"Con profundo pesar y dolor, el Consejo Político Supremo ha recibido la noticia del martirio del líder de la Revolución Islámica en Irán", declaró el Consejo Político Supremo de los hutíes.
"Llevó a cabo una larga lucha yihadista contra los enemigos de la nación islámica, los sionistas y los estadounidenses, y concluyó su vida con el martirio a manos de los enemigos de Dios y los asesinos de profetas".
Los hutíes describieron el ataque como un "crimen atroz" y una "flagrante violación de todas las leyes y normas internacionales".
“Esto representa la continuación del ataque injusto contra la nación islámica y sus santuarios.
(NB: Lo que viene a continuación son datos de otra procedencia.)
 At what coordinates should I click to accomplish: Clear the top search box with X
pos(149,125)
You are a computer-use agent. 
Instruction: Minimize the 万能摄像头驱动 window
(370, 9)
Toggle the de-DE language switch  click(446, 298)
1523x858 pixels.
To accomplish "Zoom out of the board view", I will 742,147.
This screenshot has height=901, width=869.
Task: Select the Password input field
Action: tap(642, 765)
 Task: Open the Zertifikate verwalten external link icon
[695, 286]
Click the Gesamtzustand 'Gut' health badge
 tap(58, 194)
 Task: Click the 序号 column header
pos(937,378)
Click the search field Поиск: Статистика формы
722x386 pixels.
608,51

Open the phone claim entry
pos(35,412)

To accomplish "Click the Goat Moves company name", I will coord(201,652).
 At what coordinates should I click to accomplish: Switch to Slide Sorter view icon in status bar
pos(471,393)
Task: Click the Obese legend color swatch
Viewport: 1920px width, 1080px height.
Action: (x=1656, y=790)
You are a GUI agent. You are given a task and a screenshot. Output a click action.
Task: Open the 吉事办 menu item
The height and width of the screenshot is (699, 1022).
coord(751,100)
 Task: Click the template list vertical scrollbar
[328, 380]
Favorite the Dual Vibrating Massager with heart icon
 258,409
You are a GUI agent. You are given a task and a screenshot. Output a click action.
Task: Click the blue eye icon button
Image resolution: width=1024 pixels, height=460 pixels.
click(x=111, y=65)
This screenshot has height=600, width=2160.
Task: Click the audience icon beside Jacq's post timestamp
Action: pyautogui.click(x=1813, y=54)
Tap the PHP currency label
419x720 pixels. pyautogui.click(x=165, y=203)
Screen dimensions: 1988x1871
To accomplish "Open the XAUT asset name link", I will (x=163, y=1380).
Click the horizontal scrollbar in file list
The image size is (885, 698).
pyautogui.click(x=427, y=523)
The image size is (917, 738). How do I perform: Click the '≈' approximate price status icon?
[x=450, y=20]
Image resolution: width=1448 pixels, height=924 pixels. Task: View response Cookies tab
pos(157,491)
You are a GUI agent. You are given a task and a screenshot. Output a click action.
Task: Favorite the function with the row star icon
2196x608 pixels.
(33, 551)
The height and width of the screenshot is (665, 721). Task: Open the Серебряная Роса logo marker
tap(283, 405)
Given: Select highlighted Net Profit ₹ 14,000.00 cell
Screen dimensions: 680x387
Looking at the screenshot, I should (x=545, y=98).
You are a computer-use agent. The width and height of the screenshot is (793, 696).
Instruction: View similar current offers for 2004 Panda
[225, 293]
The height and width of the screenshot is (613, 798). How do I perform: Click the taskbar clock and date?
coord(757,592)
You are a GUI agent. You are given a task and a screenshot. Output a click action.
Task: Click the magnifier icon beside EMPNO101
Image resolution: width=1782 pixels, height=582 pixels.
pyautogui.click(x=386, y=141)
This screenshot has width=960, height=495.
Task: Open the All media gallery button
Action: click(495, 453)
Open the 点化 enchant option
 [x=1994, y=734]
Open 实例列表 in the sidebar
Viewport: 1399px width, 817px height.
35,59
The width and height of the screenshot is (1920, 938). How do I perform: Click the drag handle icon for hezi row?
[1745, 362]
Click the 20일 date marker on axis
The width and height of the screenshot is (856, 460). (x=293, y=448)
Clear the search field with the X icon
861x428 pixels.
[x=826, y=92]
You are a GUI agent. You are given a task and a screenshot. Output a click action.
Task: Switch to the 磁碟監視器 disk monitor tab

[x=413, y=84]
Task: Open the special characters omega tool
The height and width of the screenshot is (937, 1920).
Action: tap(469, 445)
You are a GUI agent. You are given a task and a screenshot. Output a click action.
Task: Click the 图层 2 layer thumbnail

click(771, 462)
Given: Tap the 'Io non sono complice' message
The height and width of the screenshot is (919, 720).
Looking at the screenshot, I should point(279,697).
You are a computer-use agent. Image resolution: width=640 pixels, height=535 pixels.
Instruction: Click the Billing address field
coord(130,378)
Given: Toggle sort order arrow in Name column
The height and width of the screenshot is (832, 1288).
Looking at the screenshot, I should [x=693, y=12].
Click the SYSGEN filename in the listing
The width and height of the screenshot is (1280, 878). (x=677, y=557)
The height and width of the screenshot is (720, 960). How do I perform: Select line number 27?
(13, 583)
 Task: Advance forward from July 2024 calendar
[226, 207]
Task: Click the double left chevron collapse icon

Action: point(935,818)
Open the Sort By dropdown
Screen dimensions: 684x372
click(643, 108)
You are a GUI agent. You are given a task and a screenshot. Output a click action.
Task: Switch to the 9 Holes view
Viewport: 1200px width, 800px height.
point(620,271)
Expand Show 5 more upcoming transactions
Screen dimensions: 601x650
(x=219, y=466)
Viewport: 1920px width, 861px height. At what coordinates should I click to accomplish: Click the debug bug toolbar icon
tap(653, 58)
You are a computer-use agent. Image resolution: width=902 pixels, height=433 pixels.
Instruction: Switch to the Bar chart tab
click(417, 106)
Al mismo tiempo, afirma que la sangre de los mártires no será en vano y que la voluntad revolucionaria encarnada por el mártir seguirá siendo una llama que guiará a la nación”, añadieron
“El martirio del Ali Jameneí aumentará la fuerza y la determinación del pueblo iraní, y el camino de la yihad y la defensa de la verdad continuará sin retroceso”.
Jamenei, de 86 años, fue asesinado el sábado en un ataque israelí que también se cobró la vida de varios altos funcionarios iraníes, según medios estatales iraníes.
Durante la guerra entre Israel y Hamás, los hutíes -que son uno de los principales aliados de Irán en la región - han lanzado misiles y drones hacia Israel y han atacado repetidamente buques comerciales en rutas marítimas clave, como el mar Rojo y el estrecho de Bab el Mandib, alegando que los ataques apoyan a los palestinos en Gaza.
Sin embargo, el grupo alcanzó un acuerdo con EE.UU. para detener sus ataques a la navegación después de una ofensiva de bombardeos impulsada por el presidente estadounidense, Donald Trump, y desde entonces se han quedado en un segundo plano.
Ni en el comunicado de hoy ni en otro que emitieron el sábado de condena a los ataques contra Irán los hutíes se han pronunciado sobre si volverán a atacar el mar Rojo o a aumentar su presión militar.